Michael McCain, scion of the McCain family food empire and CEO of Maple Leaf Foods, has lived in the Lawrence Park area since at least 1995, when he and his ex-wife, Christine, bought a home on Riverview Drive. In May 2013, shortly after reaching a settlement in his divorce, McCain spent $4.2 million on 111 Rochester Avenue, less than a kilometre south of the marital home. Earlier this month, he put the property on the market for $4,750,000.

McCain’s home on Rochester is luxurious, but it’s not the palatial retreat that we might expect of a man whose net worth has been estimated at half a billion dollars. It has five bedrooms spread across roughly 5,000 square feet of living space. A large, 70-foot lot leaves plenty of room for a richly landscaped backyard, complete with a swimming pool and a cabana with a built-in barbecue. McCain’s listing agent declined to comment on the sale, citing client confidentiality.

Frozen food magnate Michael McCain is selling his Lawrence Park home
510 College Street. Image from Google Street View

It’s unclear why McCain is selling, but there’s evidence to suggest it’s to facilitate a change in lifestyle. In July, he paid $9.95 million for one of downtown’s most distinctive homes: a townhouse at College Street and Palmerston Boulevard that used to belong to developer J.F. Brennan and his partner, Daniel Greenglass. The freehold home is one of four that Brennan and another developer, Matthew Kosoy, began carving out of the former College Street Baptist Church, a Romanesque Revival building that had fallen into disuse, in 2007.

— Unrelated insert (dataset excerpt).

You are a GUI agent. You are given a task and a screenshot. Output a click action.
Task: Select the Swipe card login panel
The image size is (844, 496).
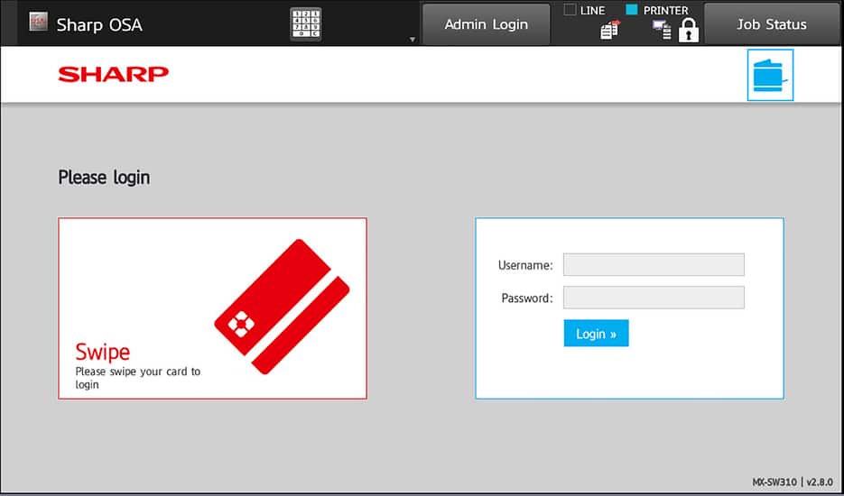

McCain’s townhouse is the fanciest of the four. According to a 2015 Globe profile of the space, the front door opens onto a grand entrance, where the walls and central staircase are clad in white travertine. The home incorporates the church’s large, south-facing arched windows, as well as its bell tower, which can be accessed through a staircase hidden behind a bookcase in the library. All of this is located just a few steps north of Kensington Market. As post-divorce pads go, it’s a good one.